Selon la direction du groupe, il y aurait eu une amélioration de la rentabilité, ce qui justifierait ce revirement. Le groupe pharmaceutique français Sanofi conservera donc son activité de sous-traitance de principes actifs chimiques. Exit les options de cession ou d’une coentreprise. « Les salariés sont soulagés » s'exclament les représentants syndicaux. « Mais le travail ne s’arrête pas pour autant, indique Christian Senectaire, délégué syndical CFDT Sanofi Chimie. Il faut que l’on comprenne pourquoi on en est arrivés là. L’avenir à court terme est assuré, mais on attend de voir ce qu’il en est d’un projet d’entreprise sur le long terme. » 

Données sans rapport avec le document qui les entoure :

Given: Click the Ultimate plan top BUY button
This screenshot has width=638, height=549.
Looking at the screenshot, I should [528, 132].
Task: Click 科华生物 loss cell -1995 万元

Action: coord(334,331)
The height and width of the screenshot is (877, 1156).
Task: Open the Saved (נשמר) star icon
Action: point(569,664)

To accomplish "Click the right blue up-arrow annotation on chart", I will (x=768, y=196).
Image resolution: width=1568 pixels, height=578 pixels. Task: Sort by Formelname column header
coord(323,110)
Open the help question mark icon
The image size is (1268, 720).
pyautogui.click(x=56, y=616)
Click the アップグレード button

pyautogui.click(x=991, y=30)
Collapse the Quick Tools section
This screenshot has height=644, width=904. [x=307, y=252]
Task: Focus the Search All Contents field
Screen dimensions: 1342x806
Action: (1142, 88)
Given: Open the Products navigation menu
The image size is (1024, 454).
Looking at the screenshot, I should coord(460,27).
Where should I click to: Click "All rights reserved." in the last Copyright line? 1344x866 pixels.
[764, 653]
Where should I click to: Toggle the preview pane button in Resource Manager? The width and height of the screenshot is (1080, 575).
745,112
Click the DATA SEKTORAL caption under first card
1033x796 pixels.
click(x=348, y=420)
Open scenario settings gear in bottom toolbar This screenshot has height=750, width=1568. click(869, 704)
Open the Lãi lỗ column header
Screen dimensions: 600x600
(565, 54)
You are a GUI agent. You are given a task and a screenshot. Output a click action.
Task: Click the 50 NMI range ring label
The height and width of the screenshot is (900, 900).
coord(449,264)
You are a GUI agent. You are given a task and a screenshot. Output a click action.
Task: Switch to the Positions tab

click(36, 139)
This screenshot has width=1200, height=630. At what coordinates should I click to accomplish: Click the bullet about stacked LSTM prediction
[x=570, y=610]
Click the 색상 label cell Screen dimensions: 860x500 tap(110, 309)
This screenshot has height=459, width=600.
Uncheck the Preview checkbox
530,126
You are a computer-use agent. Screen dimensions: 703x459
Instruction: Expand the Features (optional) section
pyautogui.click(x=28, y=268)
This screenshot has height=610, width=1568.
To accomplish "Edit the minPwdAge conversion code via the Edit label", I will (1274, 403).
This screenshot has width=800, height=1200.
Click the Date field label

Même constat du côté de la CGT. « Nous sommes contents de conserver cette unité de production de principes actifs des sites d’Elbeuf et de Vertolaye, assure Thierry Bodin, coordinateur CGT Sanofi. Mais nous voulons que la décision soit définitive. La direction parle d’une amélioration et d’un besoin de consolidation de la rentabilité. Mais on ne veut pas qu'il y ait une consolidation pour être mieux revendus ensuite. On veut des garanties ».

L’activité chimie de Sanofi avait été scindée en deux entités. L’une pour ses  propres besoins et l’autre pour la sous-traitance. Cette dernière regroupait trois sites : Elbeuf (Seine-Maritime), Vertolaye (Puy-de-dôme) et Ujpest (Hongrie). 1600 salariés étaient concernés, dont 860 sur le site auvergnat.
Vendredi 5 mai les représentants syndicaux rencotnraient la direction de l'entreprise qui leur a présenté le plan de production pour les sites, sans trop rentrer dans les détails. Un comité central d'entreprise doit être organisé le 22 juin pour déterminer les objectifs futurs de Sanofi sur les sites.